As proposed by the Ministry of Industry and Information Technology, all 412 models of cars that have been approved for procurement by state agencies this year, will be Chinese brands. According to the Ministry, a preliminary list will be open for public comment until 9 March. Thus, foreign corporations have lost the largest purchaser of cars in the world’s largest car market.
Among the local brands that are allowed to “enter” in the government garage, – Dongfeng Automobile Co. and Great Wall Motor Co. Through this decision, the government plans to support Chinese autocompanies which are forced to compete with foreign giants as General Motors and Volkswagen in the market.
“Apparently, the Chinese car market is slowly but surely closed to foreign investment,” – commented General Secretary of the European Union Chamber of Commerce in China, Dirk Moens on the decision of the Chinese authorities.

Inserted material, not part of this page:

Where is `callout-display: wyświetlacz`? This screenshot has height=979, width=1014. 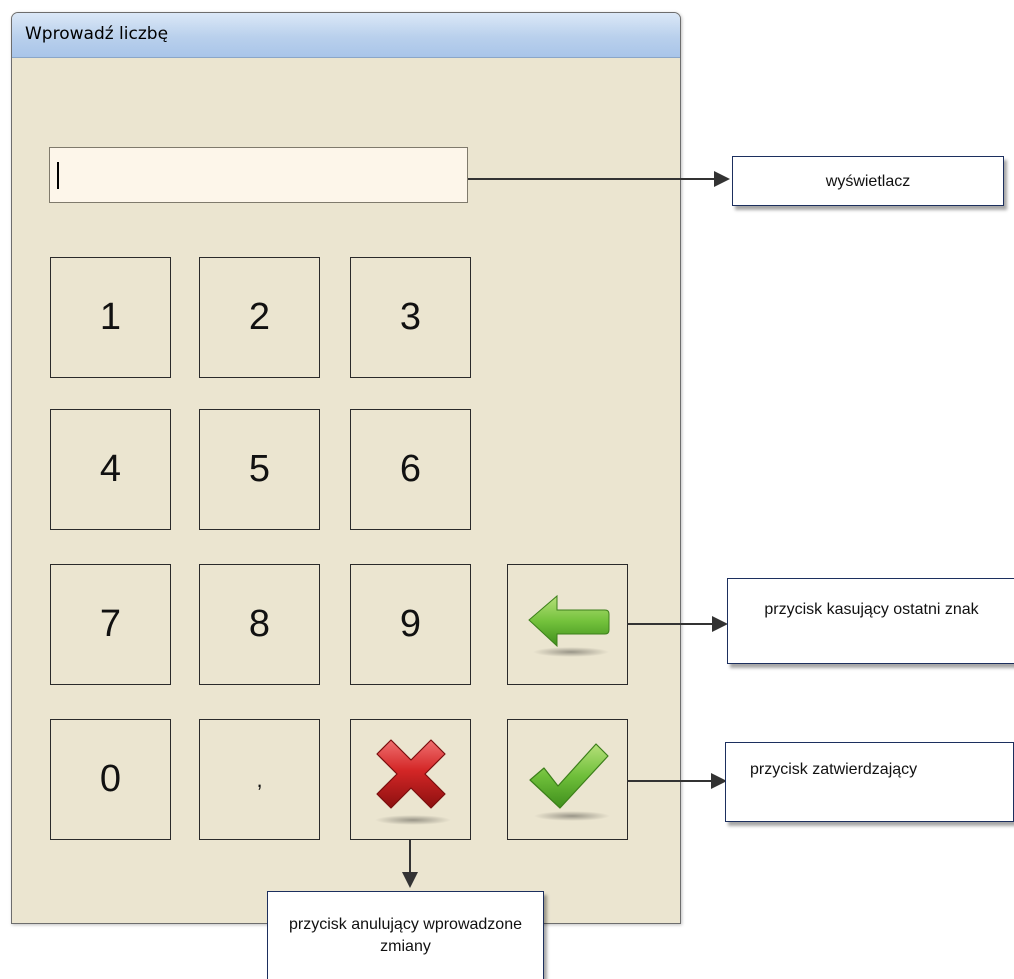
callout-display: wyświetlacz is located at coordinates (868, 181).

“This is a very radical step, so that I can imagine the resistance from the local government procurement. If you are – a high-level official, you still want to Audi. Brand, reputation, rank, – all this is very important,” – said Klaus Paur, director for automotive analysis at market research agency Ipsos in China.
Another requirement of the authorities – machines that are used for regular office visits, for example, collecting taxes, shall be equipped with an engine capacity not exceeding 1.8 liters and cost no more than 27,800 dollars. The government imposes certain requirements to the automaker. For example, in the last two years companies have to spend no less than 3% of annual revenue on research and development.
In 2010 China spent 12.3 billion dollars on the purchase of official vehicles, at an average cost of 24.7 thousand dollars per machine. With the transition of government procurement to domestic producers – foreign automakers may concern the market they could lose. 20% of Audi vehicles sold in China were sold to the state. Brands like VW, GM, Toyota and Nissan are about 10%.
According to the representative of Audi in China, government purchases provide only a small part. About 90% of buyers of Audi vehicles in the Middle Kingdom are private individuals. Nissan said that “the company respects the laws and regulations.” Toyota spokesman said the company does not comment on political decisions.